Once you find the line containing "Modifiez votre consentement (483, 2456)" in the data below, copy it and each following line exactly, up to and including the line containing "Niveau intermédiaire - 1soir/semaine", and nothing else.

● **Exercise inputs**
____________________

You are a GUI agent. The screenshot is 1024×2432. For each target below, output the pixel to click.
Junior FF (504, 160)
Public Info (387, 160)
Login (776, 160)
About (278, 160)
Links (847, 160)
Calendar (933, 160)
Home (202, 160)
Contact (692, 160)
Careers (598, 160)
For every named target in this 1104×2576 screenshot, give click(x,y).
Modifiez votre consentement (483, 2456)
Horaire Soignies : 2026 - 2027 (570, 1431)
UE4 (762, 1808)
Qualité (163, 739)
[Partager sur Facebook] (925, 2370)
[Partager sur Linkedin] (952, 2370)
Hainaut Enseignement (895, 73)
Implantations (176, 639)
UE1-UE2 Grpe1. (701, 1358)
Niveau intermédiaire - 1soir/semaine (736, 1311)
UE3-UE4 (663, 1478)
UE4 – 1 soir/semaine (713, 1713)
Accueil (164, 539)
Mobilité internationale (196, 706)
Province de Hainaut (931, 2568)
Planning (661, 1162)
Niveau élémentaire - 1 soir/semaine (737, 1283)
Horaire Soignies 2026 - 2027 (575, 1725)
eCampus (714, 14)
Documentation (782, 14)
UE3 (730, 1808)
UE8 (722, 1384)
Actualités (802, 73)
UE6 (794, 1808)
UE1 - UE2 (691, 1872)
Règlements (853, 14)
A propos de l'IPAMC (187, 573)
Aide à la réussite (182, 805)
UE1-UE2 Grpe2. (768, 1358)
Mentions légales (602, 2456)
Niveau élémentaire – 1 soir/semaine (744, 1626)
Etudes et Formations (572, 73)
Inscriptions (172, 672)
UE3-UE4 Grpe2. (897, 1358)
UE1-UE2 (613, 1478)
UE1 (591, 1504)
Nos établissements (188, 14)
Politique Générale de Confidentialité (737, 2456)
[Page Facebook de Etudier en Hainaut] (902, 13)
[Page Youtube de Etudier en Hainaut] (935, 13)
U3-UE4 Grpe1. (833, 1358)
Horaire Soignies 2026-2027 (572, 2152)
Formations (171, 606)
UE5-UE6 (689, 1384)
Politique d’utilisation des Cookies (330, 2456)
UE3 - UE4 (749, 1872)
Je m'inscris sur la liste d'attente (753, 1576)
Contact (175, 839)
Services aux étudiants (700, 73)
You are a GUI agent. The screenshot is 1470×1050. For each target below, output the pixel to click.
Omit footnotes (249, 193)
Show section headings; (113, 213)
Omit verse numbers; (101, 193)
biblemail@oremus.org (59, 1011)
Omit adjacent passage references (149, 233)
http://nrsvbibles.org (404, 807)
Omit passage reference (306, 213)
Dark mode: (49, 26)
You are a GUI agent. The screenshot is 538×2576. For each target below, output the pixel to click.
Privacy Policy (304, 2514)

____________________

● **Answer space**
Modifiez votre consentement (483, 2456)
Horaire Soignies : 2026 - 2027 (570, 1431)
UE4 (762, 1808)
Qualité (163, 739)
[Partager sur Facebook] (925, 2370)
[Partager sur Linkedin] (952, 2370)
Hainaut Enseignement (895, 73)
Implantations (176, 639)
UE1-UE2 Grpe1. (701, 1358)
Niveau intermédiaire - 1soir/semaine (736, 1311)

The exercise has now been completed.